[Records from a dataset]
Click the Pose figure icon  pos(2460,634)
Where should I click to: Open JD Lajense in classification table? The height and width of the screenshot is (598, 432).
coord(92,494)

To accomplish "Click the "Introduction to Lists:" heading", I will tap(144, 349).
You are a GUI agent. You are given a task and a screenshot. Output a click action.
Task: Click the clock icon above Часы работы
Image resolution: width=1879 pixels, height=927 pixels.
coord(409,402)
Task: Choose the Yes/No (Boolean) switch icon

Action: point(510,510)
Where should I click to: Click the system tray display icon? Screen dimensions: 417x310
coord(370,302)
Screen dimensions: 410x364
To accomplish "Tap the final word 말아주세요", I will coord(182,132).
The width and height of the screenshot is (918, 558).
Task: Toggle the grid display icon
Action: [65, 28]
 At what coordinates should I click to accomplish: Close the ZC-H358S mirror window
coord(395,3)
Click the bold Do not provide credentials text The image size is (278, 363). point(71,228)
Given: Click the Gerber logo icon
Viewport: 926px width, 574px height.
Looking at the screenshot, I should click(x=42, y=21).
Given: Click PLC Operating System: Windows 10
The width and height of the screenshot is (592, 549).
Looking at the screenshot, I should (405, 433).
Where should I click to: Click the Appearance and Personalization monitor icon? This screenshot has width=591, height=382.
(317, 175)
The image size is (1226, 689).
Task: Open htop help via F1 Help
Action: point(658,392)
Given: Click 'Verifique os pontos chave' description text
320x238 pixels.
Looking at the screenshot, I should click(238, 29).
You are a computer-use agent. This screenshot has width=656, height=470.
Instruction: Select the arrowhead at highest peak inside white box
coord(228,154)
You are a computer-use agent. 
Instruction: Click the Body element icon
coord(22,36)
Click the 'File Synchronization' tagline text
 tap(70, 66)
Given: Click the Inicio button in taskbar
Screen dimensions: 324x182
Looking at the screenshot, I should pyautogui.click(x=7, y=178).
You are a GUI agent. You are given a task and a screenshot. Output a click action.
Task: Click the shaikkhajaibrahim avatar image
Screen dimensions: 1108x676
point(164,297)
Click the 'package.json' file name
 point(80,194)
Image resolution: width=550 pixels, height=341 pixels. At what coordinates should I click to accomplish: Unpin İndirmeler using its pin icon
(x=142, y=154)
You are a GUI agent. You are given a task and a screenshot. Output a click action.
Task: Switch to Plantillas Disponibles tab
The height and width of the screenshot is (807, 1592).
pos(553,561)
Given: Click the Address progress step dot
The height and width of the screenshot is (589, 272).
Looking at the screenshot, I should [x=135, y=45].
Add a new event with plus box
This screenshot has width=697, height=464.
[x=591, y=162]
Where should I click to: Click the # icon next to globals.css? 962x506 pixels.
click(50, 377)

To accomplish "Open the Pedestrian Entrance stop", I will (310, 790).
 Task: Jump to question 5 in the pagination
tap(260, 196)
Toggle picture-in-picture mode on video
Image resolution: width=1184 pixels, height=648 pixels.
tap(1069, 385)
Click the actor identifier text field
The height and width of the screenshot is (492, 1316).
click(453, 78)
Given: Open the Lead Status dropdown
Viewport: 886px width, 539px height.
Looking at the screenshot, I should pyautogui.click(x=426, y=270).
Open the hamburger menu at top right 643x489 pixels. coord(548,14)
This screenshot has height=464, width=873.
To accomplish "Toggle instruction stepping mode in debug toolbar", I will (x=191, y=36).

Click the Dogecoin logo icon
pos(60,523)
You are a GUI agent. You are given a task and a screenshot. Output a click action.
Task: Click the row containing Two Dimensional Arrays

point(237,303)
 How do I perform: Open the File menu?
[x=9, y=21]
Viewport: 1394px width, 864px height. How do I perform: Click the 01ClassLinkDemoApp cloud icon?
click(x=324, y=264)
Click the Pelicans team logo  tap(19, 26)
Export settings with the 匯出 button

> WHAT THIS TASK INVOLVES:
I need each line of the entries that holds the string "computer" located and copied.

> SOLVED PROBLEM:
You are a computer-use agent. This screenshot has width=656, height=470.
You are a computer-use agent. 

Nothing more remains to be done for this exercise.